Start of Text segment

An exclusive excerpt from Rasheed Kidwai’s 'Leaders, Politicians, Citizens' on how Jyoti Basu joined the league of great PMs India never had

RASHEED KIDWAI Published 26.04.22, 04:47 PM
Some observers believe Jyoti Basu was in the same league as Sardar Vallabhbhai Patel and Pranab Mukherjee — great PMs India never had

Some observers believe Jyoti Basu was in the same league as Sardar Vallabhbhai Patel and Pranab Mukherjee — great PMs India never had Image tweeted by @TanujSinghDU

Writing about Indian politics is always a daunting task, not least because of the complexity of the canvas. It becomes more complex when it’s about some individuals who in their own way have left a lasting impression. Where the attempt becomes even more difficult is when those being written about have moved on, because the dead cannot speak for themselves.

End of Text segment
Start of Collected material

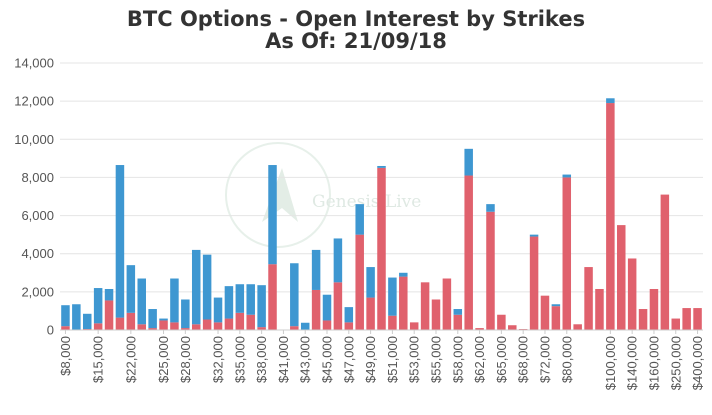  I want to click on x-tick-label: $41,000, so click(284, 360).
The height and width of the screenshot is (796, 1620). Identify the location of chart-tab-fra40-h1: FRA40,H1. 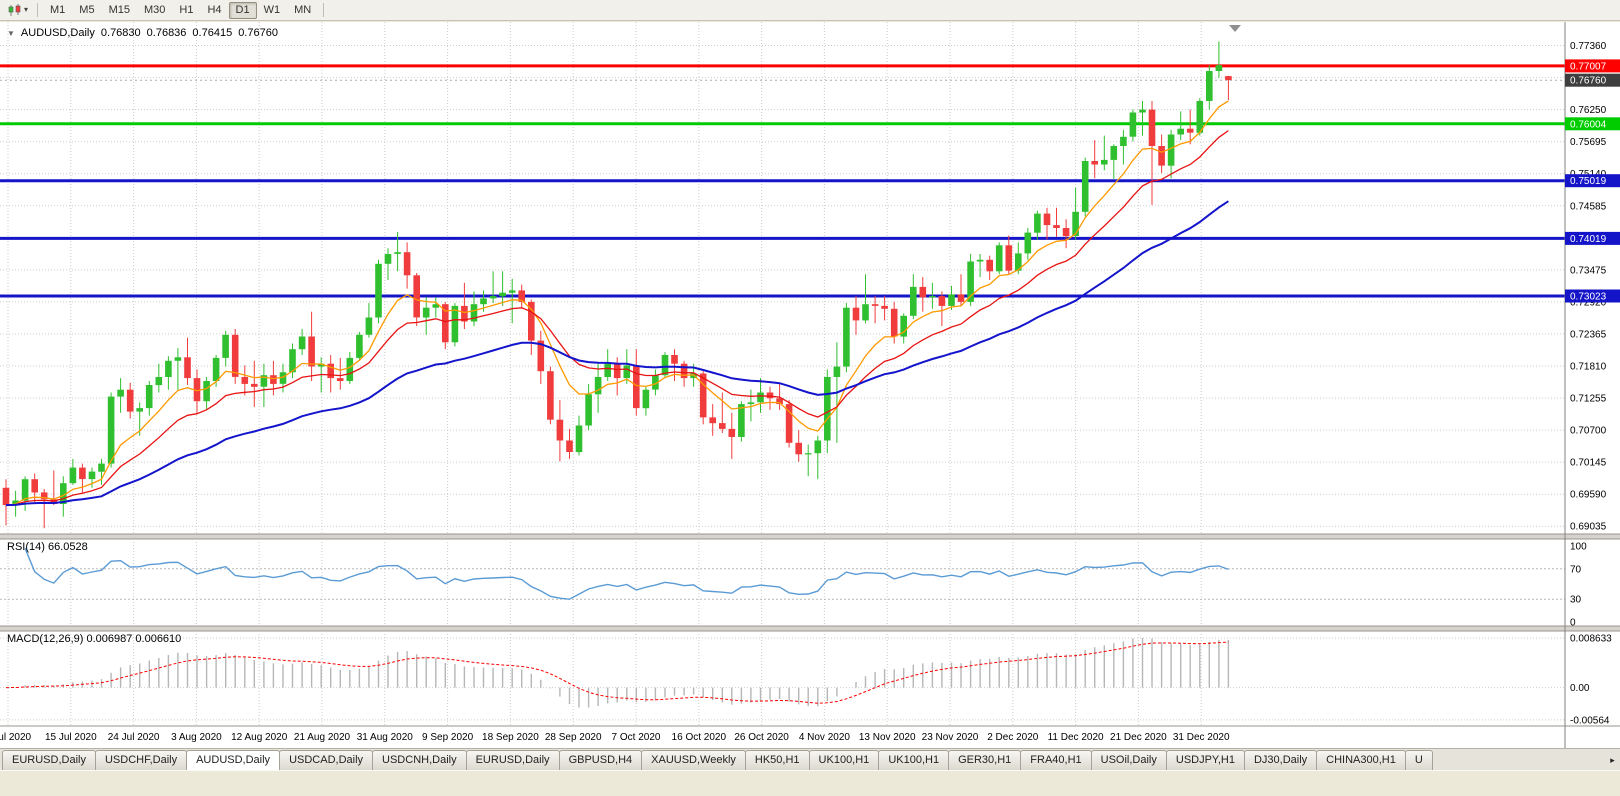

End of Collected material

Exercises to complete —
a: According to the Jyoti Basu excerpt, why does writing about political figures become even more difficult once they have moved on?
b: Please transcribe the Jyoti Basu excerpt word for word, starting with "RASHEED KIDWAI Published" and going on through "speak for themselves.".
The lines above play no part in this.

Per-task answers —
a: It becomes even more difficult because the dead cannot speak for themselves.

b:
RASHEED KIDWAI Published 26.04.22, 04:47 PM
Some observers believe Jyoti Basu was in the same league as Sardar Vallabhbhai Patel and Pranab Mukherjee — great PMs India never had

Some observers believe Jyoti Basu was in the same league as Sardar Vallabhbhai Patel and Pranab Mukherjee — great PMs India never had Image tweeted by @TanujSinghDU

Writing about Indian politics is always a daunting task, not least because of the complexity of the canvas. It becomes more complex when it’s about some individuals who in their own way have left a lasting impression. Where the attempt becomes even more difficult is when those being written about have moved on, because the dead cannot speak for themselves.